-- Try it --
Should a line in the entries below contain "width", return that line.

-- Exercise material --
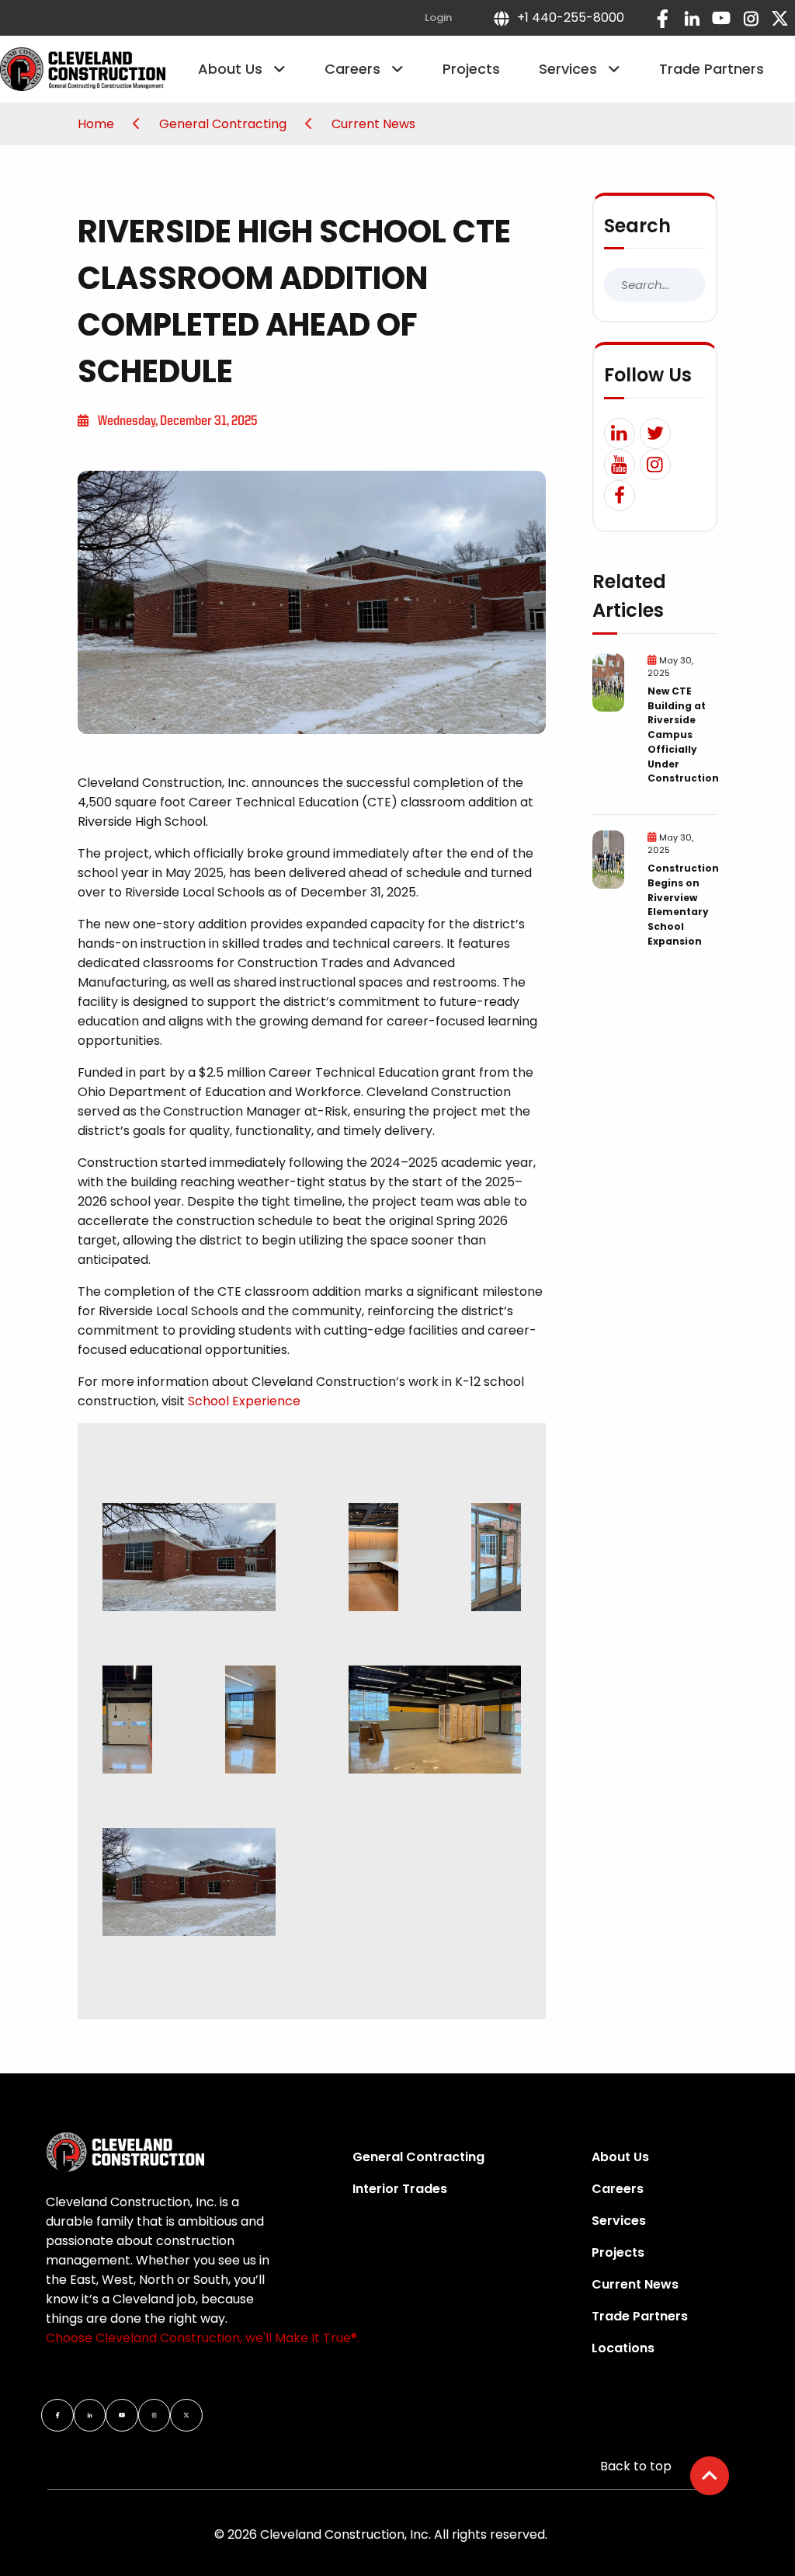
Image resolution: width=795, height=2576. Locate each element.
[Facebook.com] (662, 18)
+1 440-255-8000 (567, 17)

==

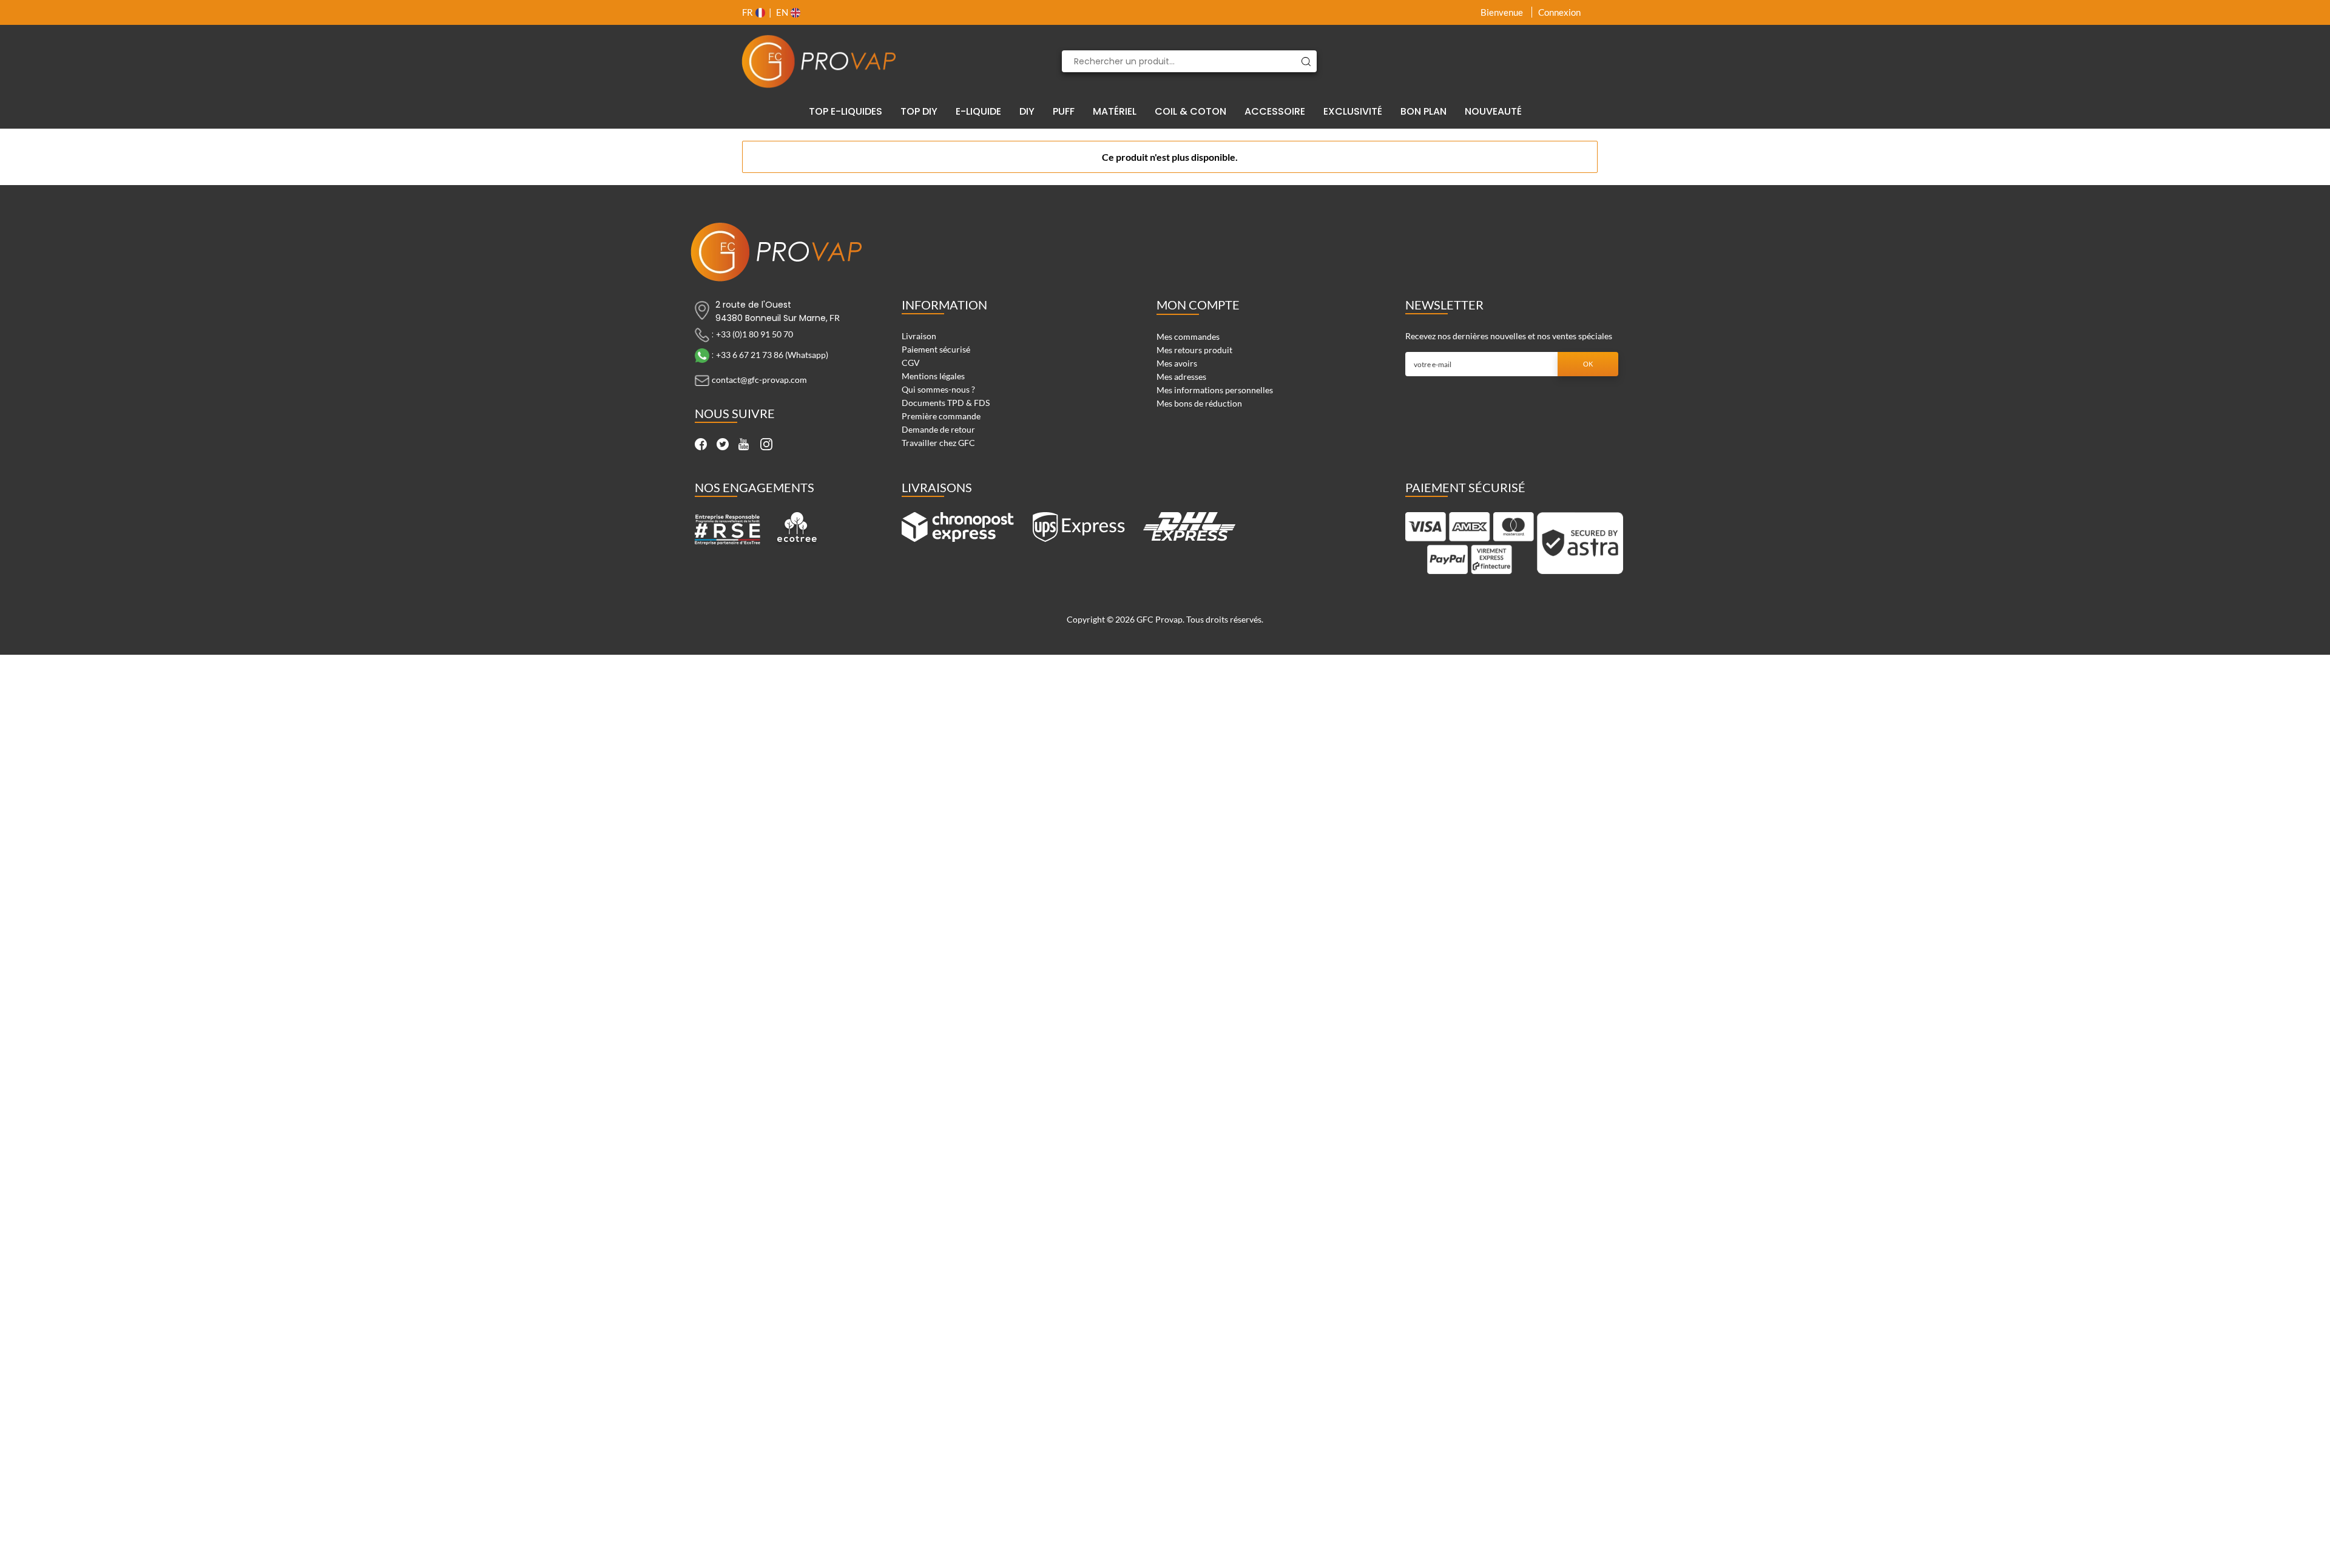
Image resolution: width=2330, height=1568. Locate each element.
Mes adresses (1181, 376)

==

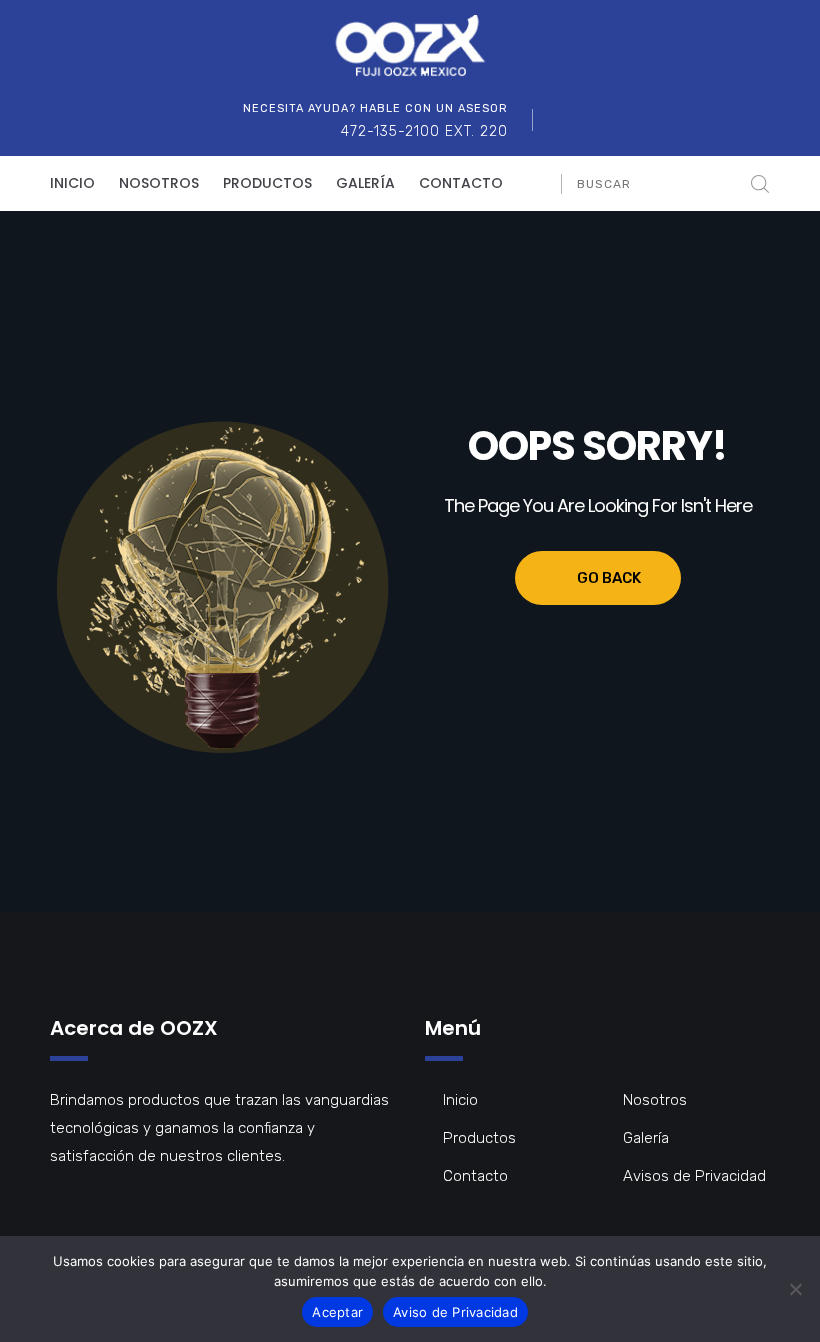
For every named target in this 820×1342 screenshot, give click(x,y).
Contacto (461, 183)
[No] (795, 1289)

-- Answer section --
Image resolution: width=795, height=2576. Locate each element.
Image resolution: width=2330, height=1568. Locate each element.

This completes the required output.